>> START Extract provided

Query Profiler: The Hard Way

Author: Alexey Milovidov, 2019-11-30.

Query Profiler: The Hard Way

About Me

Alexey — ClickHouse developer.

ClickHouse — analytical DBMS.

Main product feature
— high query processing speed.

Trivial Facts

and basic principles.

Trivial Facts

To improve something — you need to measure it.

Break it down into components and measure the contribution of each.

Find out what is the main bottleneck of the system.

— a profiler can be used for this.

What Types of Profilers Exist?

Low-level:

— which functions in my code spend more time?

(of course in memcpy... or malloc)

High-level:

— which data transformation takes more time?

(JOIN? Sorting? Aggregation?)

Trivial Example

The profiler shows that most time
is spent executing memcpy.

Need to optimize this function?

Yes, ClickHouse has optimized memcpy!

Actually, even several...

— «Chinese» memcpy;

— memcpy for gathering short memory chunks:
memcpySmallAllowReadWriteOverflow15

Trivial Example

The profiler shows that most time
is spent executing memcpy.

Need to optimize this function?

But usually we just need to call it less:

std::vector<int> vec; for (int i = 0; i < n; ++i) vec.push_back(i); // memcpy

Obvious Example

The profiler shows that most time
is spent executing memcpy.

Need to optimize this function?

But usually we just need to call it less:

std::vector<int> vec; vec.reserve(n); for (int i = 0; i < n; ++i) vec.push_back(i);

Obvious Example

The profiler shows that most time
is spent executing memcpy.

Need to optimize this function?

But usually we just need to call it less:

std::vector<int> vec; vec.resize(n); // memset for (int i = 0; i < n; ++i) vec[i] = i;

Banal Example

The profiler shows that most time
is spent executing memcpy.

Need to optimize this function?

But usually we just need to call it less:

std::unordered_map<int, std::vector<char>> map; ... for (const auto elem : map) { ... }

Banal Example

The profiler shows that most time
is spent executing memcpy.

Need to optimize this function?

But usually we just need to call it less:

std::unordered_map<int, std::vector<char>> map; ... for (const auto & elem : map) { ... }

What Metric to Measure?

Number of cycles or CPU time;
rdtsc/rdtscp, OS information (getrusage)

Number of instructions processed;
— CPU counters (through kernel — perf_event_open
  or directly — rdpmc)
— run in emulator (valgrind)

Number of bytes read from disk (or from file system?):
— application counters or OS information.

Real time between events (or its approximation?);
— timers in application;
— sampling;
...

Another Example

Using CPU profiler.
We optimized memcpy function, but the program didn't speed up.
Because our program is bottlenecked by:

— disk reads;

— receiving data over network;

— waiting on mutex;

— sleep;

Profiling Methods

Instrumentation:

— add code to the program
that measures its work;

Sampling:

— at random moments in time, look
where code execution is;

External or Internal?

Internal profiler:
— application contains profiler code inside itself;
(1) explicitly in source code;
(2) without changing source code:
profiler added during compilation (gprof (-pg), LLVM XRay)

>> END Extract provided
>> START Entries provided

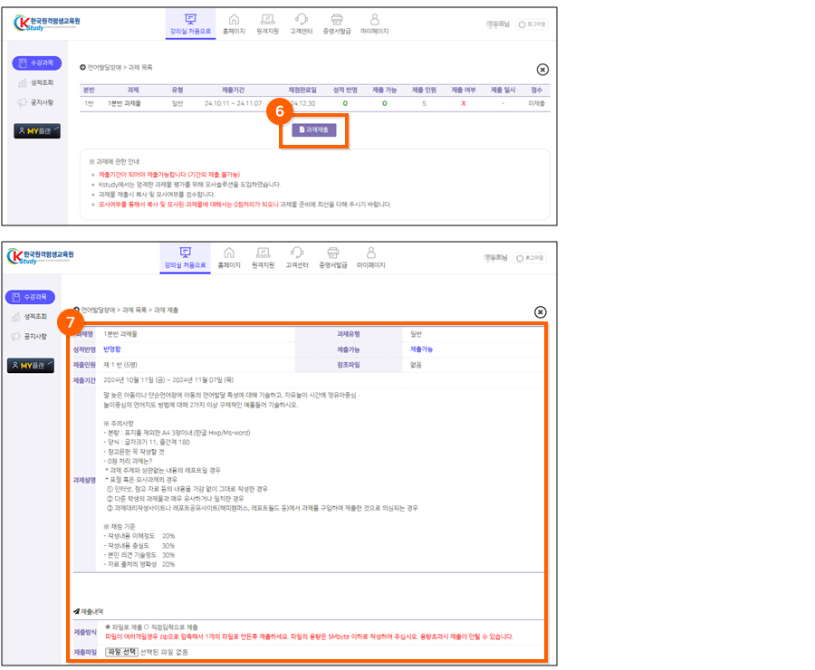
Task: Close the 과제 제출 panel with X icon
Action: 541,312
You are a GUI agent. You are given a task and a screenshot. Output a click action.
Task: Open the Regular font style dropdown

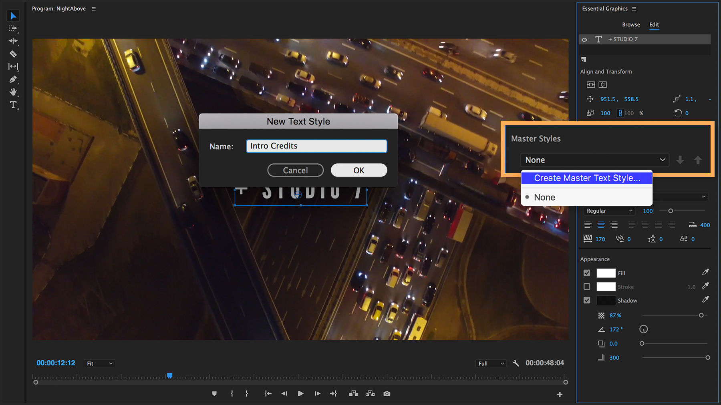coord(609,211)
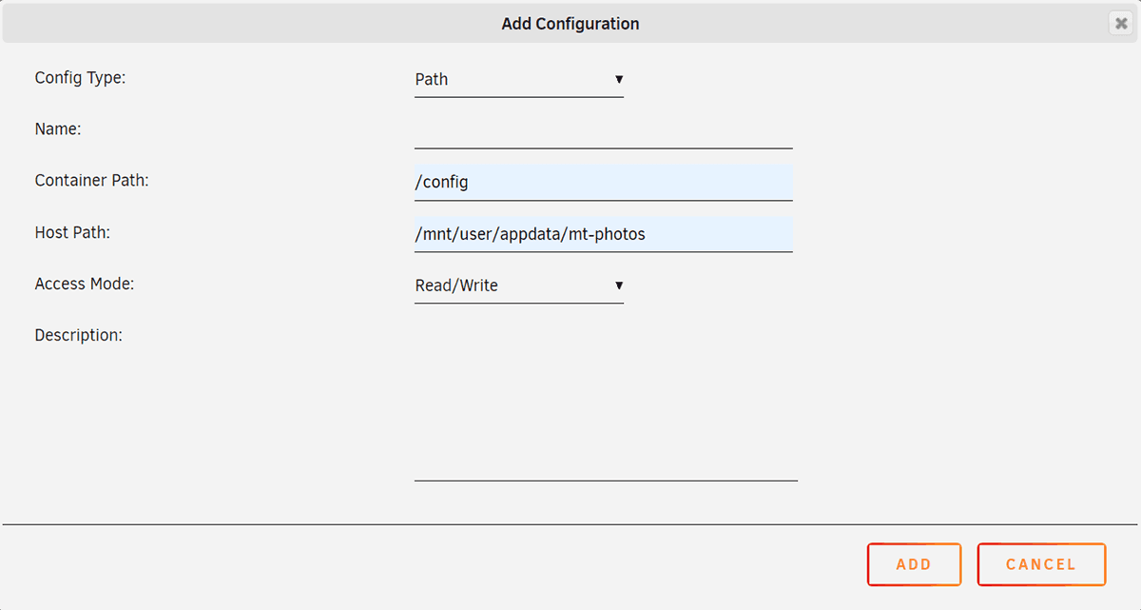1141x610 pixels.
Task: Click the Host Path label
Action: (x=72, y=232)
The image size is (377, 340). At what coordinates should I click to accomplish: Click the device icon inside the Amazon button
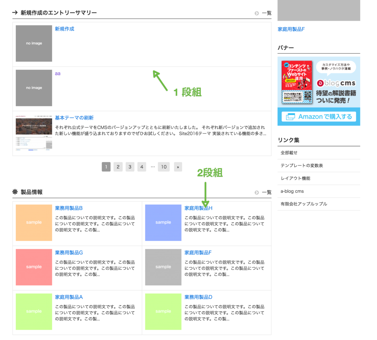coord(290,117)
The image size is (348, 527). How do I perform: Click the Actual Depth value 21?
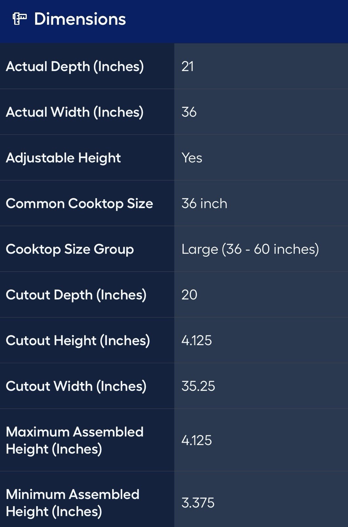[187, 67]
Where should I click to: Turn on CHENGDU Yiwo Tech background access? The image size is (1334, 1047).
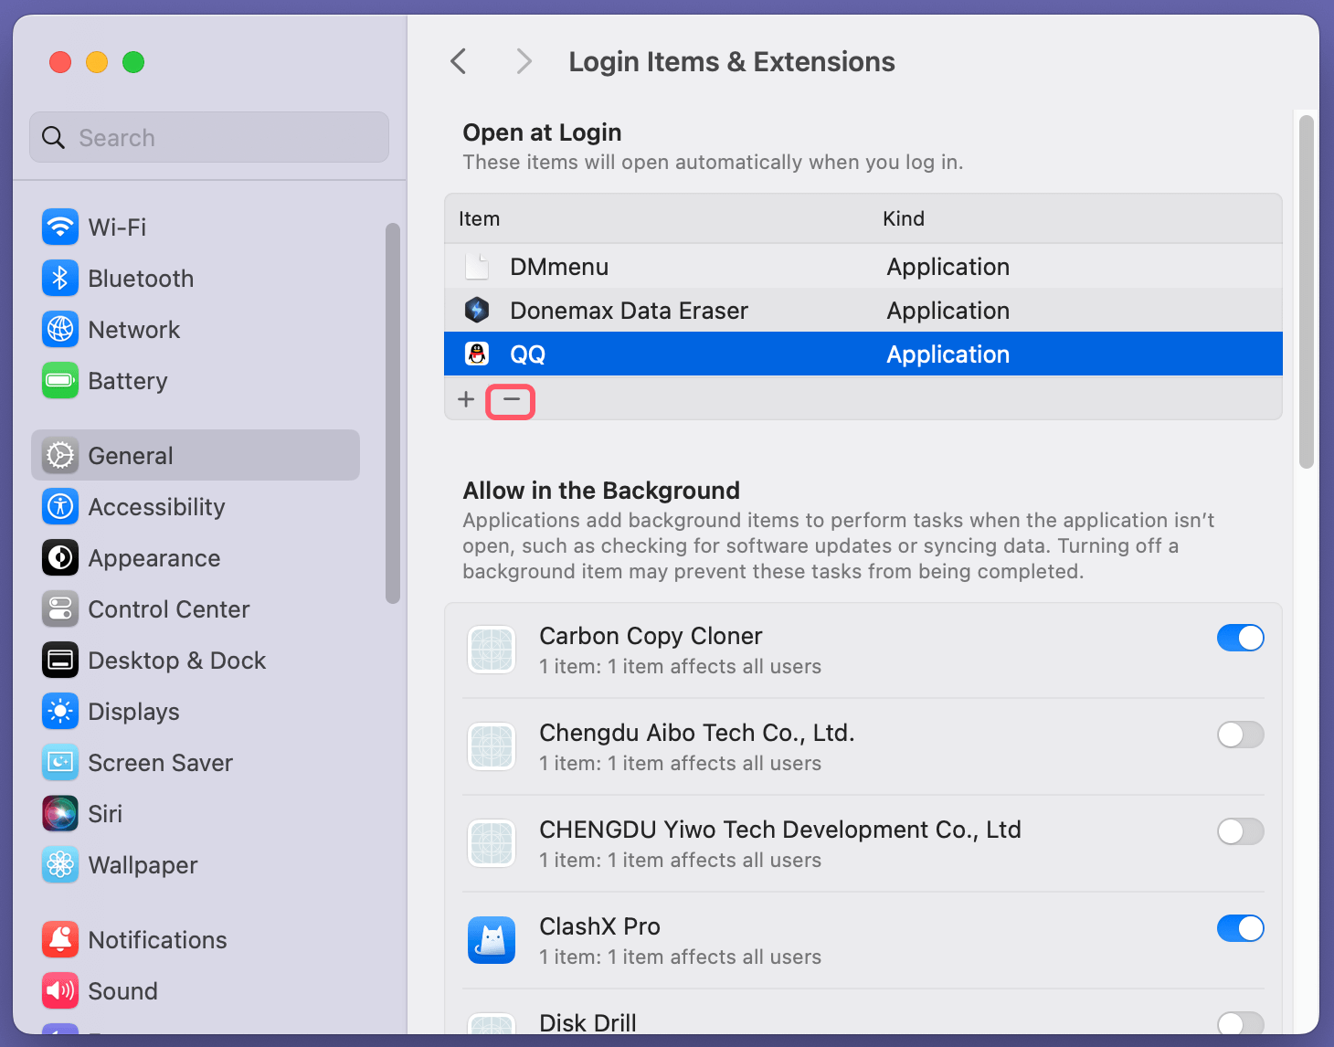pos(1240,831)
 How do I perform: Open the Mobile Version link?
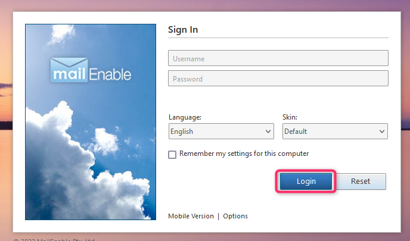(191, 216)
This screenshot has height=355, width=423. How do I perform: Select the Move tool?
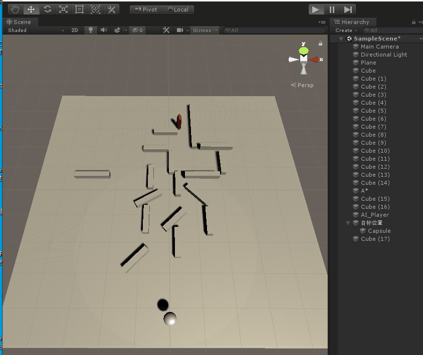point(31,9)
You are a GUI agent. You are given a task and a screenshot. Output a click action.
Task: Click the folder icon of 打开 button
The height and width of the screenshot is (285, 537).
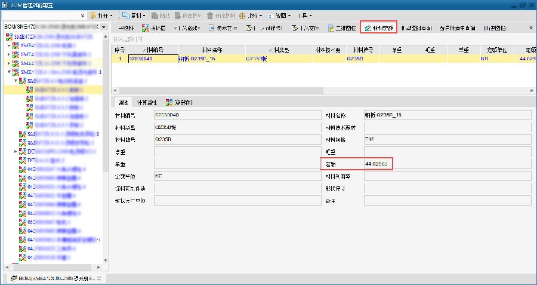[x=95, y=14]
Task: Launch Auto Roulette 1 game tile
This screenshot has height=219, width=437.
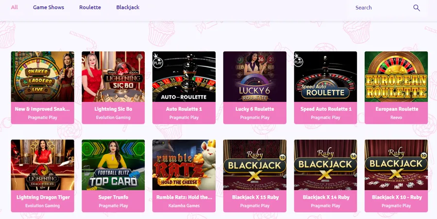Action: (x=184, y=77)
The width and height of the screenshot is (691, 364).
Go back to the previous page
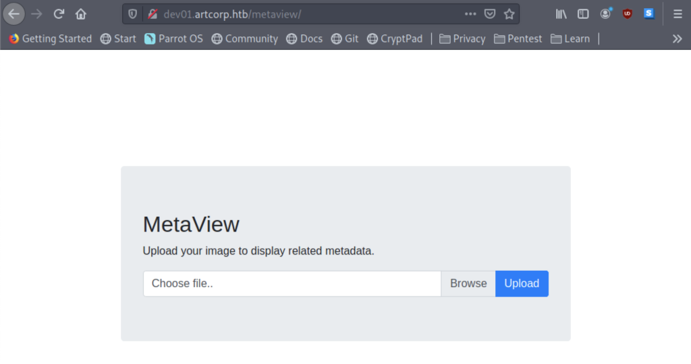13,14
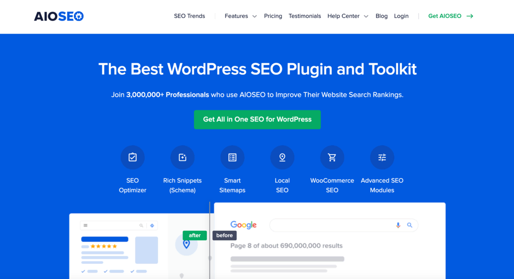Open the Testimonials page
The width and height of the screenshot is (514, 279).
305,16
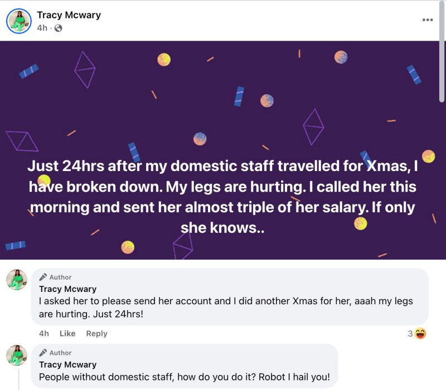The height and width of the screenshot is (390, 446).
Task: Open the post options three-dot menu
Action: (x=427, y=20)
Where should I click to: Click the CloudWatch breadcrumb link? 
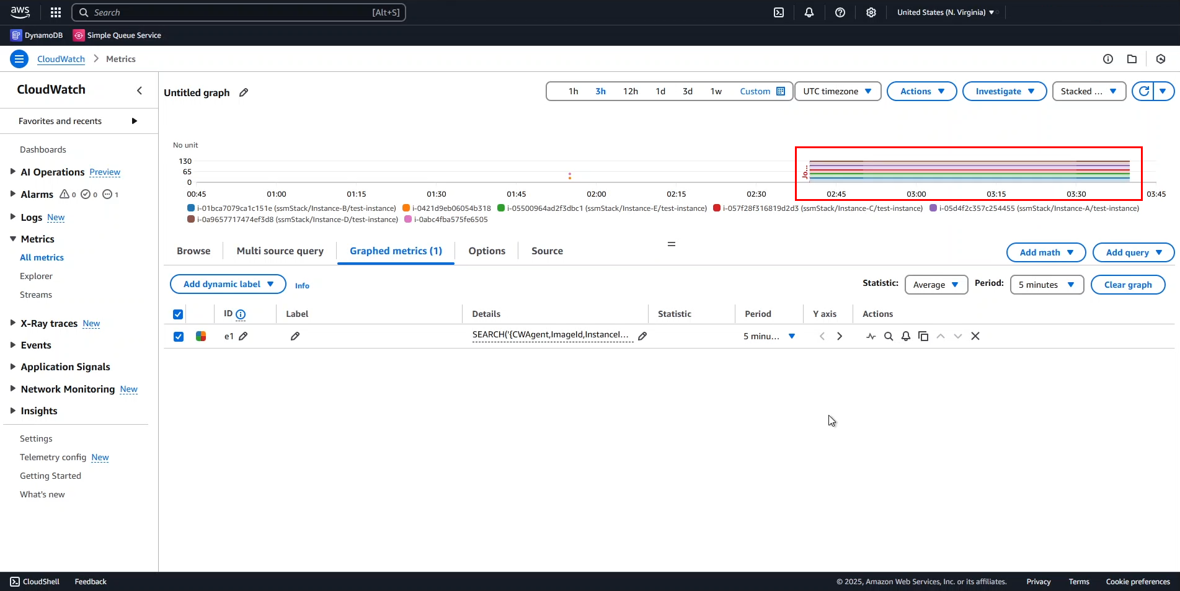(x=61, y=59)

>> END Entries provided

▶ **What to do**:
1 – Print the section of the query profiler text between "ClickHouse — analytical" and "to measure it.", inclusive.
2 – According to the query profiler text, what is the main product feature of ClickHouse?

▶ **Solutions**:
1 –
ClickHouse — analytical DBMS.

Main product feature
— high query processing speed.

Trivial Facts

and basic principles.

Trivial Facts

To improve something — you need to measure it.

2 – High query processing speed.